Set task 1: In the train journey account, rewrite the part that begins at the words "The full day-time" and stops after "Bosnia or Montenegro.", swapping "fortress" for "castle".

Source extract:

The train from Podgorica (starting on the coast in Bar) to Uzice (and continuing to Belgrade) passes through the spectacular mountain scenery of northern Montenegro, travelling through dozens of tunnels. The line was built in 1970s Yugoslavia, and given it's light use (two three-carriage trains per day), it's a marvel that it's still open, given the inevitable maintenance costs. My ticket cost €12, plus €3 for an obligatory seat.

More than an hour is added to the trip at the border, the train stopping at three stations: for Montenegran immigration, for Serbian customs, and for Serbian immigration (passport taken away to be stamped).

The full day-time journey leaves Bar at 9 am and arrives in Belgrade at 8 pm. Since Belgrade's main railway station was closed last June, for commercial development, the Bar train now arrives at the tiny Topcider station, four km south-west of the city centre.

Uzice is a pleasant town on the winding Dejinja River. It was the site of one of the first polyphase hydro-electric plants in Europe, opened in 1900, four years after the original at Niagara Falls. There is a small 14th century fortress on a bluff overlooking one end of the town. Uzice makes a good base for exploring the region, or passing through en route to or from Bosnia or Montenegro.

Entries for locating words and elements

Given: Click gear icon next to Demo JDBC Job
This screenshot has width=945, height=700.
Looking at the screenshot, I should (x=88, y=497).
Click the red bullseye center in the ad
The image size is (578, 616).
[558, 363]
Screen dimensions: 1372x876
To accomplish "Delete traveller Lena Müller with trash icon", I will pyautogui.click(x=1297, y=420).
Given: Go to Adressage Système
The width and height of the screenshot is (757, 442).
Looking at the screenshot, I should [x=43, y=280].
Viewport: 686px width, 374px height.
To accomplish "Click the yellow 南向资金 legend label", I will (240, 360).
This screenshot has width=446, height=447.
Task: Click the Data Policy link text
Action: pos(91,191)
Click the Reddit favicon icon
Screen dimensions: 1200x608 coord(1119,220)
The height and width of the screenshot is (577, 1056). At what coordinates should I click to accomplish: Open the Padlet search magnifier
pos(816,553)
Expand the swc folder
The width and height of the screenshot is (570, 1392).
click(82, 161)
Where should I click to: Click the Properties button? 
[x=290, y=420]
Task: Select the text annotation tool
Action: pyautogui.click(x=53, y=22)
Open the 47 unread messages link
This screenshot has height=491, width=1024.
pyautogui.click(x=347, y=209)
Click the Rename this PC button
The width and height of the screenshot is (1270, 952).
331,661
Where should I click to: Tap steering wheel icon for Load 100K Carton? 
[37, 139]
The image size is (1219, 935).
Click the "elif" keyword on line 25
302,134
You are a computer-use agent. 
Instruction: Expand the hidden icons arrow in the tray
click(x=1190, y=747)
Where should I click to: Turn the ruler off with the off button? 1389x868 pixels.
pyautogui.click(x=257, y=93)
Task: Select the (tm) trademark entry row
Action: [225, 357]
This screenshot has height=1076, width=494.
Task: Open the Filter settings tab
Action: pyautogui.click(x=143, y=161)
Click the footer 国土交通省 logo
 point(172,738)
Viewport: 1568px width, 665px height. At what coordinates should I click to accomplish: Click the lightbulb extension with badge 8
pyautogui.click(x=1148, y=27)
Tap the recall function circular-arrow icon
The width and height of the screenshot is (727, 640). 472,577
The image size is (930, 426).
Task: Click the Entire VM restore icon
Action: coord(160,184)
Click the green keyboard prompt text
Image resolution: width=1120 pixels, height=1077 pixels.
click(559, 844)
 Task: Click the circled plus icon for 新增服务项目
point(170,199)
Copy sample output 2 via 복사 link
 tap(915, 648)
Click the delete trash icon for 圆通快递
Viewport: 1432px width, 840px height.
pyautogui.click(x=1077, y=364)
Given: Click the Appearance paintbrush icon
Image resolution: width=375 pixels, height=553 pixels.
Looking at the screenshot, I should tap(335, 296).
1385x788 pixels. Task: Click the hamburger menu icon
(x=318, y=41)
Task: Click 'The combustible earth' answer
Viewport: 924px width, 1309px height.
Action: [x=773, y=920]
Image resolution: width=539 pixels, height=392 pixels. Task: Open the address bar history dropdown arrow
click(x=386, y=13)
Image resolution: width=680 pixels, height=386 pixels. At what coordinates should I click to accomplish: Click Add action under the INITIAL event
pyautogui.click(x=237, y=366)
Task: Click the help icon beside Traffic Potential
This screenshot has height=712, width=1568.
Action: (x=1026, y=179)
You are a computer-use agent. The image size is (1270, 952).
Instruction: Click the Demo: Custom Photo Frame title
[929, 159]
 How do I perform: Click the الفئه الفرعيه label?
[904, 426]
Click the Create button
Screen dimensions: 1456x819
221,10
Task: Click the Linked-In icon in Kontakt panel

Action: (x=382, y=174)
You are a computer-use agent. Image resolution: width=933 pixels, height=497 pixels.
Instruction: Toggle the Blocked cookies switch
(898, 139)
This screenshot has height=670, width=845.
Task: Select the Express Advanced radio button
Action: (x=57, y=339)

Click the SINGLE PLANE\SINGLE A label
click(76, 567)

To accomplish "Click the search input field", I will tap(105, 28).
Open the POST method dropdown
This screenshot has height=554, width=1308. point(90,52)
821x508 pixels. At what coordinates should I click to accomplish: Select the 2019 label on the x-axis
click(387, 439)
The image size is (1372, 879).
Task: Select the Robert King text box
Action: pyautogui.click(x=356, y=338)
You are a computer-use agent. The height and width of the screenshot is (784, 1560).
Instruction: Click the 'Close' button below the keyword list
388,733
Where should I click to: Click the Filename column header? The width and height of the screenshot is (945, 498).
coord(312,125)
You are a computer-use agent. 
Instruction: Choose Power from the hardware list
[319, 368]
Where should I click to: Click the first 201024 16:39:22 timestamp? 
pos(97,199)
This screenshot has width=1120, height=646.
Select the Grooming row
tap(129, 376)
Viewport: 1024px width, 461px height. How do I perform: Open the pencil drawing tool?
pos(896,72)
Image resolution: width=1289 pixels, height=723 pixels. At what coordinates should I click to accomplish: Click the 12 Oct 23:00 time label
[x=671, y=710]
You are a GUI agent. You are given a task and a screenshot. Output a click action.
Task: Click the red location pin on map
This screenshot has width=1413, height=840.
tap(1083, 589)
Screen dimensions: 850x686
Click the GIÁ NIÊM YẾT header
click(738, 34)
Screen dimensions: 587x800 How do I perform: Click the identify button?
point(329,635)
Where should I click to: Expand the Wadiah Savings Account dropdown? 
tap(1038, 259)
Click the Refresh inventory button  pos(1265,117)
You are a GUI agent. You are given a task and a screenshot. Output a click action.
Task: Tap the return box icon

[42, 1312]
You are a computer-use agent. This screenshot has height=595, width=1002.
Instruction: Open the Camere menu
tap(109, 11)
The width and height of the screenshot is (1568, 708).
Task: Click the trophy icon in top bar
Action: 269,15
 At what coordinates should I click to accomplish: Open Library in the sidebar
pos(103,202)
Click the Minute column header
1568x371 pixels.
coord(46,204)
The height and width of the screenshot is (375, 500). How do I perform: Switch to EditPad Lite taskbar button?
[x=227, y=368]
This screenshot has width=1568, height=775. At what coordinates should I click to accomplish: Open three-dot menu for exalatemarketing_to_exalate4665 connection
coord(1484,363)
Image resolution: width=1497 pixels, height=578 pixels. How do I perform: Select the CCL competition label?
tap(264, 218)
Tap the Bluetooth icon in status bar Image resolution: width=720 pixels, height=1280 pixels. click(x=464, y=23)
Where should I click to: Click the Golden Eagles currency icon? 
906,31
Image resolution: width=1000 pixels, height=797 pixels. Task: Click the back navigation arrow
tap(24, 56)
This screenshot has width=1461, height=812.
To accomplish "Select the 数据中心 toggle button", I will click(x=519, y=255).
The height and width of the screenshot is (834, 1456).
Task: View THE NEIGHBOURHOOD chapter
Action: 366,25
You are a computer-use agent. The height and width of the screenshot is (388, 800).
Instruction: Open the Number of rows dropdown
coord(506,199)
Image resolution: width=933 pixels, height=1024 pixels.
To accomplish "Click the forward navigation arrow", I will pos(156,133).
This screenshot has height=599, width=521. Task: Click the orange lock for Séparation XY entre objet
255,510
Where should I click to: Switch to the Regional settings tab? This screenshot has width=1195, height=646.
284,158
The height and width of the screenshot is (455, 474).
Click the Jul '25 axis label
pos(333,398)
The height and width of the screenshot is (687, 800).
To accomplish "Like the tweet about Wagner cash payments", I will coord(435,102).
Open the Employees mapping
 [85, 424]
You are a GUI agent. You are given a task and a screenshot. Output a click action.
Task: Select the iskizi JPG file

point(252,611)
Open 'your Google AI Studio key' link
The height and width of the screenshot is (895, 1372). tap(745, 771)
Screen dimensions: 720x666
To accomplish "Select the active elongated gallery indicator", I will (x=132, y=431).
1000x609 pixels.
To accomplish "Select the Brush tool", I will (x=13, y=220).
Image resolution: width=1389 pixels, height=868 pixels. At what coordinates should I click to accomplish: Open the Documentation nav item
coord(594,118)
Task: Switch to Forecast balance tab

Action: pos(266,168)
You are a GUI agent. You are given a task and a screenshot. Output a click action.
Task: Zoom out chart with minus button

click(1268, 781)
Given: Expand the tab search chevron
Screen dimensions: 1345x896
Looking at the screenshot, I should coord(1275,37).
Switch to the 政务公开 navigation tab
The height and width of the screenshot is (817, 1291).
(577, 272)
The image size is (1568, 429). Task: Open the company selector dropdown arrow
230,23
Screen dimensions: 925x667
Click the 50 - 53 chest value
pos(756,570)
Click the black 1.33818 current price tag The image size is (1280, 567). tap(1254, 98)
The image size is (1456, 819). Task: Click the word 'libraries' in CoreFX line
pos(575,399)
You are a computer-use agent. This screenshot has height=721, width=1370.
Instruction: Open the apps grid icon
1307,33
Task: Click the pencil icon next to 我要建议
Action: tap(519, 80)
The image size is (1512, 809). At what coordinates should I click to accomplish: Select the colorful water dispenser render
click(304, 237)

Set task 2: Reproduce the entries exactly, from their first line through the line that contains "Looking at the screenshot, I should [x=43, y=280].", including that line.

Worked solution 1:
The full day-time journey leaves Bar at 9 am and arrives in Belgrade at 8 pm. Since Belgrade's main railway station was closed last June, for commercial development, the Bar train now arrives at the tiny Topcider station, four km south-west of the city centre.

Uzice is a pleasant town on the winding Dejinja River. It was the site of one of the first polyphase hydro-electric plants in Europe, opened in 1900, four years after the original at Niagara Falls. There is a small 14th century castle on a bluff overlooking one end of the town. Uzice makes a good base for exploring the region, or passing through en route to or from Bosnia or Montenegro.

Worked solution 2:
Given: Click gear icon next to Demo JDBC Job
This screenshot has width=945, height=700.
Looking at the screenshot, I should (x=88, y=497).
Click the red bullseye center in the ad
The image size is (578, 616).
[558, 363]
Screen dimensions: 1372x876
To accomplish "Delete traveller Lena Müller with trash icon", I will pyautogui.click(x=1297, y=420).
Given: Go to Adressage Système
The width and height of the screenshot is (757, 442).
Looking at the screenshot, I should [x=43, y=280].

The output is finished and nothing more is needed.